You are viewing a plain text version of this content. The canonical link for it is here.
Posted to dev@httpd.apache.org by Mike Cardwell <ap...@lists.grepular.com> on 2007/03/07 11:28:22 UTC

mod_proxy doesn't proxy with %2F

Hi,

Using the standard Redhat Enterprise 4, Apache 2.0.52 RPMs here. I have
a CommunigatePro server. It runs it's own http daemon for the
administration interface, and webmail. We needed to extend it in several
ways, so I stuck an Apache mod_proxy in front of it. Here's the config I
used which works fine:

ProxyPass        / https://127.0.0.1:9100/
ProxyPassReverse / https://127.0.0.1:9100/

However. When using webmail, if you go to view an attachment like for
example "filename.txt" from message "message_id" in folder "INBOX" the
url would look like:

https://the.domain/session/session_id/MessagePart/INBOX/message_id/filename.txt

That works absolutely fine. The problem is when the file is in a
subfolder, eg "INBOX/Archive". Then the url becomes:

https://the.domain/session/session_id/MessagePart/INBOX%2FArchive/message_id/filename.txt

With the url above, mod_proxy simply does *nothing*, I get an Apache 404
error message because the path doesn't exist locally because mod_proxy
hasn't attempted to do the proxying. I've used tcpdump to verify that
there is no connection to port 9100 when I make the request.
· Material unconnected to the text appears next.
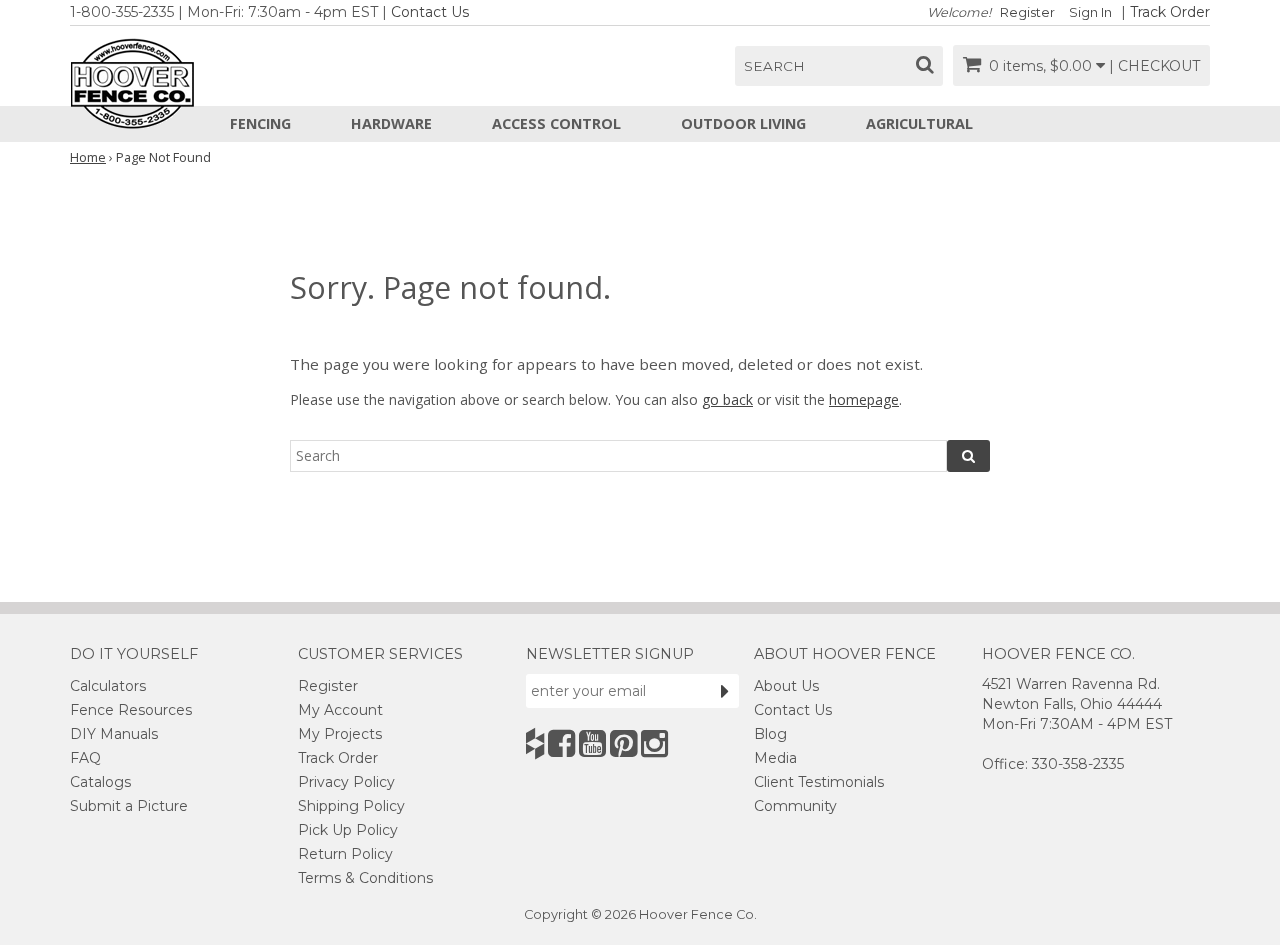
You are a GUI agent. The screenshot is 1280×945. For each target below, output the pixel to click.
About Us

Is this a bug, or am I doing something dumb?

Thanks,
Mike

Re: [users@httpd] Re: mod_proxy doesn't proxy with %2F

Posted by Mike Cardwell <ap...@lists.grepular.com>.
* on the Wed, Mar 07, 2007 at 01:50:18PM -0500, Jack Saunders wrote:

>>> This was on the dev list. I've brought it onto the users list as I no
>>> longer think it's a bug as such. Please see my original email above, and
>>> my update below for the issue.
>>>
>>> Right. I've made a *little* progress. Reading the core docs I found:
>>>
>>> "The AllowEncodedSlashes directive allows URLs which contain encoded path
>>> separators (%2F for /  and additionally %5C for \ on according systems)
>>> to be used. Normally such URLs are refused with a 404 (Not found)
>>> error."
>>>
>>> So these requests are being 404'd simply for containing %2F's in the
>>> path. When I turn on encoded slashes with:
>>>
>>> AllowEncodedSlashes On
>>>
>>> It starts to proxy. But it starts to proxy the wrong thing
>>>
>>> Requests for:
>>> 
>>> https://the.domain/session/session_id/MessagePart/INBOX%2FArchive/message_id/filename.txt
>>>
>>> Get proxied to:
>>>
>>> 
>>> https://127.0.0.1:9100/session/session_id/MessagePart/INBOX/Archive/message_id/filename.txt
>>>
>>> I need it to be proxied to:
>>>
>>> 
>>> https://127.0.0.1:9100/session/session_id/MessagePart/INBOX%2FArchive/message_id/filename.txt
>>>
>>> Where do I go from here?
>> I've sorted this now. Using a combination of AllowEncodedSlashes,
>> mod_rewrite and an external script called as a RewriteMap to change /'s
>> to %2F's. A horrible, unholy hack, but it works.
> I was running into the exact same issue with proxying to a lotus
> Workplace (Quickplace) application.  Can you give me more indepth
> information on how you resolved this.

Hi Jack. It's a horrible hack but it works for me. You'll need to make
some changes obviously to get it to work for you, but hopefully this'll
point you in the right direction...

The original request:

https://the.domain/session/session_id/MessagePart/INBOX%2FArchive/message_id/filename.txt

What I wanted that to proxy to:

https://127.0.0.1:9100/session/session_id/MessagePart/INBOX%2FArchive/message_id/filename.txt

Now, you'd think that would be fairly easy wouldn't you? ;) Apache returned
404 before it even got to mod_proxy because the URL contained %2F. So I
turned on the AllowEncodedSlashes directive. See
http://httpd.apache.org/docs/2.0/mod/core.html#allowencodedslashes for a
description of the default %2F behaviour, and how AllowEncodedSlashes
changes that.

Enabling that option then meant that the request was getting to
mod_proxy. However, mod_proxy was seeing
"/session/session_id/MessagePart/INBOX/Archive/message_id/filename.txt"
rather than
"/session/session_id/MessagePart/INBOX%2FArchive/message_id/filename.txt"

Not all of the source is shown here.